Detektiv. Unterabteilungskommandant

Anonyme Anzeige gegen Grossvater 1938.
Anzeige gegen Szabó Georg / :1898. Budapest: /Üllö, Malom Gasse. Bewohner tschechischer Staatsbürger, dass er (angeblich) die Gesellschaft von Offizieren sucht und von unbekannte Stelle grössere Geldsummen erhält. Lassen sie Szabó diskret beobachten, mit wem er verkehrt und ob sich ein Verdacht gegen ihm erheben könnte. Melden sie die Ergebnisse ihrer Beobachtungen bis zum 10.11.


Geheimdienstbericht 1938 über meinen Grossvater.
Szabó Georg geboren: 17. 03. 1898 in Budapest, Vater: Béla, Mutter: Radeczki Antónia, rk, Verheiratet, Privat-Angestellter, Artillerie Oberleutnant der Reserve, Wohnhaft in Üllö Malom u. 6, ist seit 1930 bei der Tschechoslovakischen Donauschiffahrt als Private-Angestellter/:Kassier:/ beschäftigt. 
Genannter war vor Jahren wirklich ein in sich verschlossener Mensch gewesen, er bagann nur während der letzten 2 Jahre ein Gesellschaftsleben zu führen.
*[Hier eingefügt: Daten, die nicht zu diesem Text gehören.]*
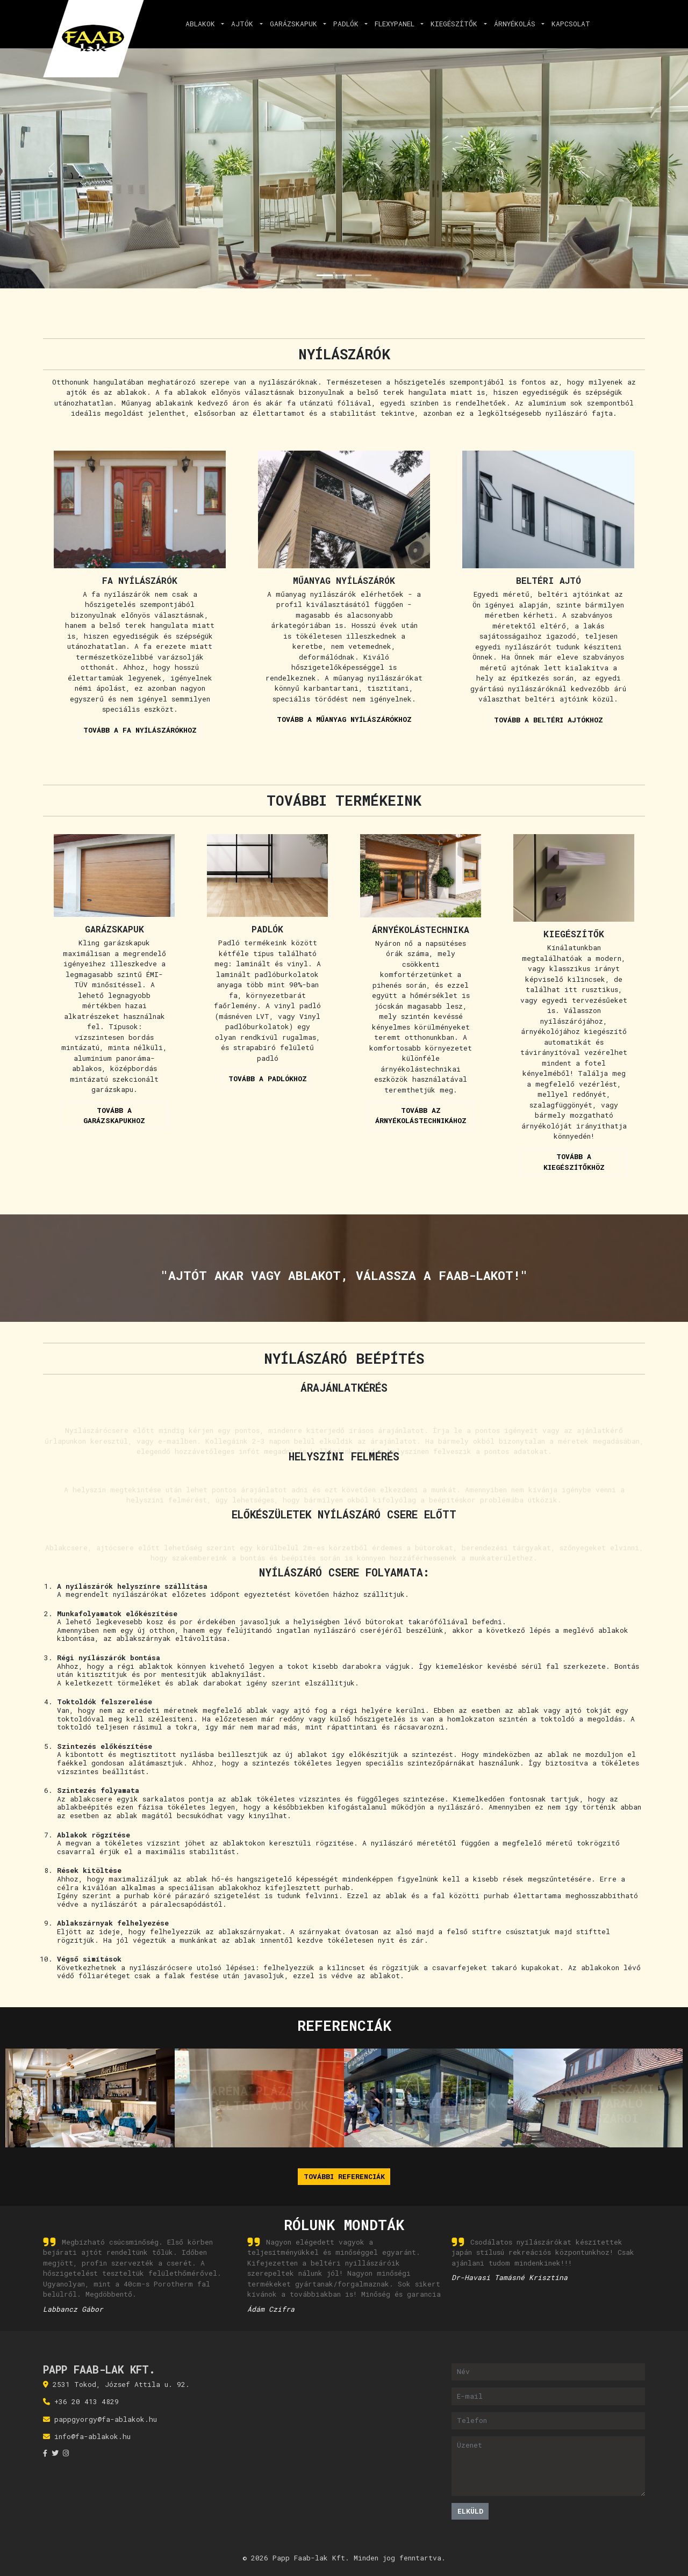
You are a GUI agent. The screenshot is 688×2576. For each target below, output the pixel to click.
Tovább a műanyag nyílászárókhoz (344, 719)
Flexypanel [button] (397, 23)
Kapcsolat (570, 23)
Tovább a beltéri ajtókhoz (548, 720)
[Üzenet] (549, 2466)
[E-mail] (549, 2396)
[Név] (549, 2372)
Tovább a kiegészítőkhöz (574, 1162)
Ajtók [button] (244, 23)
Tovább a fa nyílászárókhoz (140, 730)
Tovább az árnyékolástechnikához (421, 1115)
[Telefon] (549, 2421)
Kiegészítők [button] (456, 23)
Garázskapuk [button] (295, 23)
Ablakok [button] (202, 23)
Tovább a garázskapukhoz (114, 1115)
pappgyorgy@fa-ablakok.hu (105, 2419)
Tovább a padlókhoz (267, 1078)
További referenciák (344, 2176)
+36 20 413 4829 (86, 2401)
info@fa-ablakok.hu (92, 2436)
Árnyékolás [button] (517, 23)
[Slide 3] (363, 275)
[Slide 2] (344, 275)
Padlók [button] (348, 23)
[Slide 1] (325, 275)
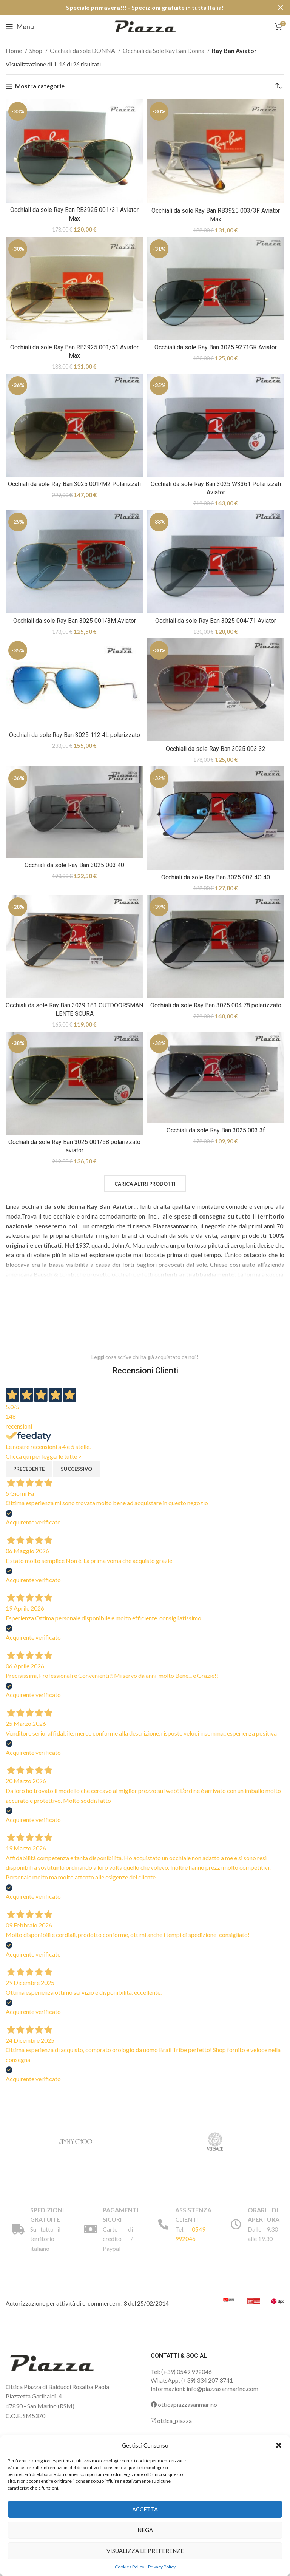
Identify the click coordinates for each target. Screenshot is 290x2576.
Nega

Seine Frau und er kleiden sich auffällig elegant, seine Frau ist römisch-katholische Grundschullehrerin, er spricht: ungarisch, tschechisch, slovakisch, deutsch, englisch und französisch. Es entspricht ebenso der Wahrheit, dass er und seine Gattin an den Festen der tschechischen Botschaft zu erscheinen pflegen. Sie beziehen Heizmaterial und Kleider von dort. Den Bewohnern der Gemeinde ist er wirklich verdächtig. Umso mehr als dass, er und seine Gattin sich äusserst elegant kleiden und dass, sie für ihr Haus das sie um 6000 pengö erworben haben schon 4000 Pengö zurück gezahlt haben und es ist mit den der neuesten Mode entsprechenden Möbeln ausgestattet. Er trägt immer einen Fotoapparat bei sich. Jeden Tag fährt er um 19 Uhr 30 nach Budapest und kommt mit dem um 19 Uhr 15 ankommenden Zug heim. Angeblich erzählte seine Frau einen ihren Koleginnen, dass er schon mal verhaftet gewesen sein soll.
Während der Wiener Verhandlungen, als die Mitglieder des Üllö-er Tenis-Klubbs davon erzählten, dass wir Kaschau zurück erhalten, soll er ganz aus der Fassung geraten sein und gesagt haben, dass das volkommen unmöglich sei. Als die Entscheidung fiel, war er in ganz gedrückter Stimung. Anhand oben Genanntem ist der Verdacht begründet, dass er sich auch mit "K" Sachen abgibt. Ansonsten liessen sich hier keine ihm belastenden Angaben finden.